Irish banks face SME bad loans risks, warns debt ratings firm

Bad loans, restructured mortgages and hard Brexit all potential pitfalls, Scope Ratings says

The average non-performing loans ratio of small businesses in the Republic  peaked at 30 per cent in 2013, according to Central Bank data.

The average non-performing loans ratio of small businesses in the Republic peaked at 30 per cent in 2013, according to Central Bank data.

 

Irish banks face a fresh spike in bad small business loans and restructured mortgages tipping back into default if there is a hard Brexit or if the economic cycle falls into recession, according to debt ratings firm Scope Ratings.

About 11 per cent of small to medium-sized enterprise loan balances originated by three major Irish banks were non-performing in 2018, and this is likely to grow substantially in a stressed economic climate, Scope Ratings said.

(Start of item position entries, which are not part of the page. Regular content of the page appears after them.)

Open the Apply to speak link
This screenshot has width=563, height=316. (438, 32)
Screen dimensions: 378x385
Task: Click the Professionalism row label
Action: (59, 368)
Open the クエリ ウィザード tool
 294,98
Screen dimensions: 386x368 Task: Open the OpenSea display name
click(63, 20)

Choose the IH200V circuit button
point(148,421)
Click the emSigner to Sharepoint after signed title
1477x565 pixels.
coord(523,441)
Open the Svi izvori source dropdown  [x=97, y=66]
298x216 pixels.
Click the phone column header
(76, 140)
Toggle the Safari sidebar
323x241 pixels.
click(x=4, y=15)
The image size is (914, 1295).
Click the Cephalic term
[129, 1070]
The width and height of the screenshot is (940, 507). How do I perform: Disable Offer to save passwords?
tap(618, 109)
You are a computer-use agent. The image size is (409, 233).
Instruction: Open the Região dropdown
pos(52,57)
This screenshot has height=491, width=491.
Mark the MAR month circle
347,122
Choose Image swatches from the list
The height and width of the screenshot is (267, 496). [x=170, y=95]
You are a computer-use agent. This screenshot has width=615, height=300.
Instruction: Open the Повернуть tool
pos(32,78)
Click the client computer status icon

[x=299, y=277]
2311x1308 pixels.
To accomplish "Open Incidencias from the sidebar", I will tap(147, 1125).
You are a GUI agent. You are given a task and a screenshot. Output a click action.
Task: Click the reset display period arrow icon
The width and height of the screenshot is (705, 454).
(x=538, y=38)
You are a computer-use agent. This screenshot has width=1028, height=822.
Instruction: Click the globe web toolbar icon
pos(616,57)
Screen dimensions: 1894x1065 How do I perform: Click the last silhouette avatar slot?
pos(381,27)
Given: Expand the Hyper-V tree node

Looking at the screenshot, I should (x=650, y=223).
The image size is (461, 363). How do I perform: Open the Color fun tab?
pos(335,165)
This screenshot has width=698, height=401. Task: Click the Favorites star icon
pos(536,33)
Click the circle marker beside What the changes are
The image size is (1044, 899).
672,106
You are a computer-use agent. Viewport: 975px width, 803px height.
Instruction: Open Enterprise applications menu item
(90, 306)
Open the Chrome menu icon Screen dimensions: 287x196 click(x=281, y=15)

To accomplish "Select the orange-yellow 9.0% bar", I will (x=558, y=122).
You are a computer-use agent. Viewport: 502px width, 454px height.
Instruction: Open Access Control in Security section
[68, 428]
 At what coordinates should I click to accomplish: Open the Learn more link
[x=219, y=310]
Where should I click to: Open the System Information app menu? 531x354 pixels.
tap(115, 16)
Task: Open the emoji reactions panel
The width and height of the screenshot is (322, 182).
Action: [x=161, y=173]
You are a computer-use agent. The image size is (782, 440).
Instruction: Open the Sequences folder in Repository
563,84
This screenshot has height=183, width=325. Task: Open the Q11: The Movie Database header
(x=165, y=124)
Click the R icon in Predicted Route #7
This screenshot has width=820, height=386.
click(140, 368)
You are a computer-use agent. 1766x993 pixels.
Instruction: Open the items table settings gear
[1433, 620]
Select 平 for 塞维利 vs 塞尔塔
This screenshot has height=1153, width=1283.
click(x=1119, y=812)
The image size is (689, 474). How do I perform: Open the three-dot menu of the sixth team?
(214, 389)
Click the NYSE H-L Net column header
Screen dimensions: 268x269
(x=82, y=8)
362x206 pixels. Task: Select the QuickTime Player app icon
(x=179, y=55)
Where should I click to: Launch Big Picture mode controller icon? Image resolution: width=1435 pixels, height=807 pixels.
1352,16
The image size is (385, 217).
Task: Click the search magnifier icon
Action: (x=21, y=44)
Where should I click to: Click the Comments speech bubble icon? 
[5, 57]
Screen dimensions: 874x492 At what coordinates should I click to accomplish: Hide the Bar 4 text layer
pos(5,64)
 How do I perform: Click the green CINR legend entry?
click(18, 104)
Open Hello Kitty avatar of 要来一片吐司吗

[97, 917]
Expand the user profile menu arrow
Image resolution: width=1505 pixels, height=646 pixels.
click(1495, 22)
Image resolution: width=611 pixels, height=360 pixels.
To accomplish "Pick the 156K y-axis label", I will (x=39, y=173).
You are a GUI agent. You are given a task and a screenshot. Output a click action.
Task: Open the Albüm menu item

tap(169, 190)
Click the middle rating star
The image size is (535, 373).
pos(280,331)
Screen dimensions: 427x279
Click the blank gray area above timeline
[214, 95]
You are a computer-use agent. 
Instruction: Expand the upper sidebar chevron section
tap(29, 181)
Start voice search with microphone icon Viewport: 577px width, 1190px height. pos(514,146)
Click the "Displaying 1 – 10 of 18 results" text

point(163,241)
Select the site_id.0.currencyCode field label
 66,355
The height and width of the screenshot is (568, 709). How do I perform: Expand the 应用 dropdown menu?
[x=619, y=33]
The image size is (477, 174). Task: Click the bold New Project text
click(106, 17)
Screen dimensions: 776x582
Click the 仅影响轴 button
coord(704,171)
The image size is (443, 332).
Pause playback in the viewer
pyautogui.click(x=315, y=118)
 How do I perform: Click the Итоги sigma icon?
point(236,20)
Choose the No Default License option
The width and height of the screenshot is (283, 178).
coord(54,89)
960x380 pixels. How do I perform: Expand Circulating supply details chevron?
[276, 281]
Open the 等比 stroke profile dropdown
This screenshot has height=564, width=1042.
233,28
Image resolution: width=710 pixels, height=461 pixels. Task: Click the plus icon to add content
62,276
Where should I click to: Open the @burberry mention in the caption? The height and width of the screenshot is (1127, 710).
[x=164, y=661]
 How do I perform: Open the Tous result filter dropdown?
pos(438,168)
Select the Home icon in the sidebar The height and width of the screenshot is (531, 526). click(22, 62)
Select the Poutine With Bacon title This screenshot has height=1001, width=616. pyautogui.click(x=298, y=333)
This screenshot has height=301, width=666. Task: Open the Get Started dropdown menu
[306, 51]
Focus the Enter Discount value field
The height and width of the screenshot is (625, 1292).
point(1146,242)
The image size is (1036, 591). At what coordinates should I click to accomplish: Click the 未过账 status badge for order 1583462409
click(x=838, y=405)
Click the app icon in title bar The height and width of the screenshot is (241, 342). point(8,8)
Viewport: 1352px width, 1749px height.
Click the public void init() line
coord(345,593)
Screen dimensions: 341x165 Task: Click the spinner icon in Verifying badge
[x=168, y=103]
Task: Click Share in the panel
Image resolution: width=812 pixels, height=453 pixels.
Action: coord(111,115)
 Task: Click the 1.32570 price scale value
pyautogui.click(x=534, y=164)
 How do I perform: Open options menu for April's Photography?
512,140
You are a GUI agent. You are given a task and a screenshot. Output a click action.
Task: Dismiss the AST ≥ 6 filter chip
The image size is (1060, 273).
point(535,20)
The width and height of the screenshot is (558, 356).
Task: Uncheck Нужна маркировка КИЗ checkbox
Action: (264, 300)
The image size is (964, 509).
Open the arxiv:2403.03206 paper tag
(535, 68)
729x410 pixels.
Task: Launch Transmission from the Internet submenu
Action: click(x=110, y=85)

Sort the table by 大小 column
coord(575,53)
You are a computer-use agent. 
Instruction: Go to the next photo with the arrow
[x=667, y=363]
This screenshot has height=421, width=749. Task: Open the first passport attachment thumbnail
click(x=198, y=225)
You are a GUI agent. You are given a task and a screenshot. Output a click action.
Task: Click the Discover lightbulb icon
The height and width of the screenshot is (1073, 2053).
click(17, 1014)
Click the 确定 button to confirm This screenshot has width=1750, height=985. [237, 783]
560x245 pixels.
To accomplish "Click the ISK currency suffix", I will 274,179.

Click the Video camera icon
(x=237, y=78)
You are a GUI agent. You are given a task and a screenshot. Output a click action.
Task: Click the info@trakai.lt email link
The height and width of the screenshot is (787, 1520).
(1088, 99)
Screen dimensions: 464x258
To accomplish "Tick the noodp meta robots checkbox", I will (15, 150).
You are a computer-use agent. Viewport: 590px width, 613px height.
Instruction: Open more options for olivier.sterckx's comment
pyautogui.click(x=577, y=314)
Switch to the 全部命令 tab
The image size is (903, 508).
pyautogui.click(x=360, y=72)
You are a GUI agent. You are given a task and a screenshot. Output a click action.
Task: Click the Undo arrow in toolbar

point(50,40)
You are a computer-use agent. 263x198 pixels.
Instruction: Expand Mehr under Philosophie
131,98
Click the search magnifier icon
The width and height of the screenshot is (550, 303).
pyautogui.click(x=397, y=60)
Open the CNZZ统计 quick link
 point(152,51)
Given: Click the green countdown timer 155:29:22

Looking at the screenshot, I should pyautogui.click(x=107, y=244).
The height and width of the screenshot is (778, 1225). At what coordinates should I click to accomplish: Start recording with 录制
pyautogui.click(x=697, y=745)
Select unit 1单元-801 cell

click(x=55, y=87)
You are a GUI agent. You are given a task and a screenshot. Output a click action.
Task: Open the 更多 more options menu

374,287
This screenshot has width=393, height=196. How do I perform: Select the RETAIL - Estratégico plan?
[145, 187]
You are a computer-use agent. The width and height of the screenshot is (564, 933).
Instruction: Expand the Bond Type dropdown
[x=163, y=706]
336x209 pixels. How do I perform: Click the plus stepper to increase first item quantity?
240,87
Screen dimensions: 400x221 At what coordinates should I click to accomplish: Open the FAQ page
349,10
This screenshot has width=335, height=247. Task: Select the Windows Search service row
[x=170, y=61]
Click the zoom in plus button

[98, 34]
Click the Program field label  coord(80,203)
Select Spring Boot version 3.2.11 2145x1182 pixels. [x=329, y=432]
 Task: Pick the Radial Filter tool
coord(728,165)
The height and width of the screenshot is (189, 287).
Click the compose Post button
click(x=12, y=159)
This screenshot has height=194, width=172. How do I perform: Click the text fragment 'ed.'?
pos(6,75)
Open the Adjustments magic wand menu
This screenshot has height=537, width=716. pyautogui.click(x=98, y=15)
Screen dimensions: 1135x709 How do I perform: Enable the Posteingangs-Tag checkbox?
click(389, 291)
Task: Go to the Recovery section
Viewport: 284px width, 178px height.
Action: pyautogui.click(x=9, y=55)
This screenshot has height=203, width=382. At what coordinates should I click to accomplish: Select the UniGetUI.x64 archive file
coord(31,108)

The ratings company said that while Irish banks are sitting on higher capital cushions, measured as common equity Tier 1 capital ratios, than some European counterparts to absorb shock losses, their level of provisioning against expected loan losses is lower and “warrant caution”.

“Since the peak of the crisis in 2013, Irish banks have undergone drastic deleveraging through portfolio sales and, more recently, securitisations, bringing the non-performing exposures ratio down to 4.6 per cent by June 2019,” Scope said.

The average non-performing loans (NPLs) ratio peaked at 30 per cent in 2013, according to Central Bank data.

“These positive trends have been driven by strong economic growth, which has pushed up house prices by a staggering 85 per cent since 2013 and made mortgage portfolios more attractive to credit investors, allowing banks to reduce reserves,” Scope said.

However, the firm said that banks face a “rocky road ahead” on the NPLs front, as economic risks rise and banks face growing political opposition to the sale of their most problematic mortgages.

Permanent TSB and Ulster Bank sold portfolios of owner-occupier loans in the second half of the year. Elsewhere, AIB, which has offloaded billions of euro of commercial loans in recent years, has begun to line up a portfolio of soured home loans, called Project Birch, with a view to launching a sale in the coming months.